Fig. 13. Configuración de la carga útilHablaremos de la segunda carga útil más tarde.
Complementos Twein
Al examinar el troyano mencionado anteriormente, notamos una función que elimina dos archivos del
%SystemRoot% :
twein_32.dll y
twein_64.dll :
Fig. 14. Eliminar archivos twein_32.dll y twein_64.dllEstos archivos no se encuentran en ningún otro lugar, no aparecen en la lógica del gestor de arranque. Sin embargo, los nombres de las bibliotecas nos recordaron a otro grupo de malware, que ahora consideraremos.
Dos meses antes, encontramos un troyano del grupo TA505, de unos 9 MB de tamaño. El archivo está empaquetado por
UPX . El troyano se instala en el sistema como un servicio
WMDICToss . Los recursos contienen tres archivos:
systemdiron.bat ,
twein__32.dll y
twein__64.dll , que están cifrados con XOR lineal.
Fig. 15. Descifrado de uno de los recursos del cuentagotasTenga en cuenta que los nombres de los dos archivos casi coinciden con los ya mencionados anteriormente: la diferencia es solo en el número de guiones bajos.

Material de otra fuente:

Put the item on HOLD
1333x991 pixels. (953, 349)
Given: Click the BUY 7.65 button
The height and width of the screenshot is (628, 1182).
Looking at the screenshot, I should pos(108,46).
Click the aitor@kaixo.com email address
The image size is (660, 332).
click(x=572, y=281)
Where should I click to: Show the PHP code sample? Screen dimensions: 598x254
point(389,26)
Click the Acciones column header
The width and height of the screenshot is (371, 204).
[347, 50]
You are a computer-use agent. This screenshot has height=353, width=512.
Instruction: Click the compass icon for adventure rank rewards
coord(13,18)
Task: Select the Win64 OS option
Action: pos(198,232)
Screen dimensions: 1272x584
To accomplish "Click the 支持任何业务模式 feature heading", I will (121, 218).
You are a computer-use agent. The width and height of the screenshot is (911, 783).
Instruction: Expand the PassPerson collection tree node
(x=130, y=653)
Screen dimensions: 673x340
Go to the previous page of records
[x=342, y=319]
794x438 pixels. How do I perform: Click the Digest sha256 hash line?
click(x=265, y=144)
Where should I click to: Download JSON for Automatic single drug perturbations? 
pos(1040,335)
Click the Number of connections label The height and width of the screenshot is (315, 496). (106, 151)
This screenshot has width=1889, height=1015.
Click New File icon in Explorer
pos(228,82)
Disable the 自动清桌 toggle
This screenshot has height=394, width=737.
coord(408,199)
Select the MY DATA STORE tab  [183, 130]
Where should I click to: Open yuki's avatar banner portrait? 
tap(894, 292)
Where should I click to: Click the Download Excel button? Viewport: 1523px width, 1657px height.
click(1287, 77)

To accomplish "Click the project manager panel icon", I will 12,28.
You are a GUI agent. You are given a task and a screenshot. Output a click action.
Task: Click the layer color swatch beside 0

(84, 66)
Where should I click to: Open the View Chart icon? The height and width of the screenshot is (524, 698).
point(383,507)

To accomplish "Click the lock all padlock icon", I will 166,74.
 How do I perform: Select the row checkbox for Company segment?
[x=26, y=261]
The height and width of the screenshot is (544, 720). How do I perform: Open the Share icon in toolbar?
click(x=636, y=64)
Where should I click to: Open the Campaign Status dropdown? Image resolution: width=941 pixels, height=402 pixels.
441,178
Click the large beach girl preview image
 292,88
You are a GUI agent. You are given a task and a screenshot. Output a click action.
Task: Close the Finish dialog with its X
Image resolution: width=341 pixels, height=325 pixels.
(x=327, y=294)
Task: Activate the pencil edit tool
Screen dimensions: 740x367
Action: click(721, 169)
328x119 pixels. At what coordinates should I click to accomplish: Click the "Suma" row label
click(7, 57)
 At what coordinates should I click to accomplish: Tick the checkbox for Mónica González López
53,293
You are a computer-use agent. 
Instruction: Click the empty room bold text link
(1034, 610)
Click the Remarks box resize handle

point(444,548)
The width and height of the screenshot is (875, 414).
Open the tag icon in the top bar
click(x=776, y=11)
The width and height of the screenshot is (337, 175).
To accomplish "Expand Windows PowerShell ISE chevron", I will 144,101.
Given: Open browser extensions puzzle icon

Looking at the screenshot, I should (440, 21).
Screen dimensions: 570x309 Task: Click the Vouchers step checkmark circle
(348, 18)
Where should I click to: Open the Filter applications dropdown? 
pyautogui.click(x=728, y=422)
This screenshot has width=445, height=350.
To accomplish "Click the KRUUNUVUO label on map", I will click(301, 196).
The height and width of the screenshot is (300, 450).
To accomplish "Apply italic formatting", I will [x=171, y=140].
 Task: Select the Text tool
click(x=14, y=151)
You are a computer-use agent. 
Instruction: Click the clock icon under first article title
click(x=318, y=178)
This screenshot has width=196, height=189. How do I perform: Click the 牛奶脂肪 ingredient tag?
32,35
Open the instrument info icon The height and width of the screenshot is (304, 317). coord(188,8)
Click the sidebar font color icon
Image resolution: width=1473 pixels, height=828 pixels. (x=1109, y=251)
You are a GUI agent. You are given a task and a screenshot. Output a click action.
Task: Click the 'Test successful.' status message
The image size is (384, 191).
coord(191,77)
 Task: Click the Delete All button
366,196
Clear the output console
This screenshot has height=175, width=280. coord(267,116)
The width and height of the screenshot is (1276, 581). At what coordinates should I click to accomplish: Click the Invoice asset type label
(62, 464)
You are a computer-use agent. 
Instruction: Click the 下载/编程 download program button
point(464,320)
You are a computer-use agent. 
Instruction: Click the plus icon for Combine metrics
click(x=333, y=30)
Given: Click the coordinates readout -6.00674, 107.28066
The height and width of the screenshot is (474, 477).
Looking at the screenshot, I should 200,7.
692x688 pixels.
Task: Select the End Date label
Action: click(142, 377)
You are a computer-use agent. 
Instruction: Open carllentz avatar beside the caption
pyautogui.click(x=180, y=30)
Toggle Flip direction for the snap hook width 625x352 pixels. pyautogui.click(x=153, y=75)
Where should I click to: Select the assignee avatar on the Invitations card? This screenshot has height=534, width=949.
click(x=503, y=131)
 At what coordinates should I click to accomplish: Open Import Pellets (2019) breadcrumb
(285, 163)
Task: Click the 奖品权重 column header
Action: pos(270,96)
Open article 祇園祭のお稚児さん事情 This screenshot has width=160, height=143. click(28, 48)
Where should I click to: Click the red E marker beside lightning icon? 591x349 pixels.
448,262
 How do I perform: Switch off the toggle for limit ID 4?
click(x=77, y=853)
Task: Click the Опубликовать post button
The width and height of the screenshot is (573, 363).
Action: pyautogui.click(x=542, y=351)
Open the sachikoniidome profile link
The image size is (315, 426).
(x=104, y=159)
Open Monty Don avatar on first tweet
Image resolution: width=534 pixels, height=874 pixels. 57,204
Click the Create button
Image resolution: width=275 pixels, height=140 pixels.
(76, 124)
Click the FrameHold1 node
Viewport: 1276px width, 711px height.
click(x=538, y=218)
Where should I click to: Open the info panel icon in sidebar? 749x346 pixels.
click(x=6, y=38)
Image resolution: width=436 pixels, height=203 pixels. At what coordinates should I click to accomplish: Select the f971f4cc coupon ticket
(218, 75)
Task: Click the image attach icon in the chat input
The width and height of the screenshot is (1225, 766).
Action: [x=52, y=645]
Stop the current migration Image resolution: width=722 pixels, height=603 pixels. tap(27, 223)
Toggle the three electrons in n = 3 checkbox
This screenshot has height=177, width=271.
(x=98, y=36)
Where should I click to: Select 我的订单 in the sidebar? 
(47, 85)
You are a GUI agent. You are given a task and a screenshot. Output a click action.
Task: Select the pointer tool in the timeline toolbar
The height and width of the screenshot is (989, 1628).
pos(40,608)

Se espera que uno de los recursos descifrados con el nombre
systemdiron.bat sea un script de comando que proporcione el lanzamiento de otros componentes dependiendo de la capacidad del sistema:
@echo off if defined PROCESSOR_ARCHITEW6432 (goto LABEL_X64) if %PROCESSOR_ARCHITECTURE%==IA64 (goto LABEL_X64) if %PROCESSOR_ARCHITECTURE%==AMD64 (goto LABEL_X64) if %PROCESSOR_ARCHITECTURE%==x86 (goto LABEL_X86) goto LABEL_NON :LABEL_X64 echo OS type: x64 copy c:\temp\tmp.log c:\i.txt rundll32.exe C:\Windows\twein__64.dll,Install copy c:\temp\tmp.log c:\i.txt rundll32.exe C:\Windows\twein__32.dll,Install del c:\temp\tmp.log del c:\i.txt shutdown.exe -r -t 00 goto LABEL_END :LABEL_X86 echo OS type: x86 copy c:\temp\tmp.log c:\i.txt rundll32.exe C:\Windows\twein__32.dll,Install del c:\temp\tmp.log del c:\i.txt shutdown.exe -r -t 00 goto LABEL_END :LABEL_NON echo OS type: undefined goto LABEL_END :LABEL_END pause
Ambas bibliotecas de twein actúan de manera similar. Empaquetado con el característico empacador del grupo TA505. Nombres de biblioteca originales:
av_block.dll . El análisis es significativamente complicado por el uso de un ofuscador, y la proporción de código ofuscado es aproximadamente del 80%. Como resultado de esto, la ejecución del programa está saturada con numerosas transiciones, decodificación de los siguientes pasos del código, llamadas a funciones no lineales.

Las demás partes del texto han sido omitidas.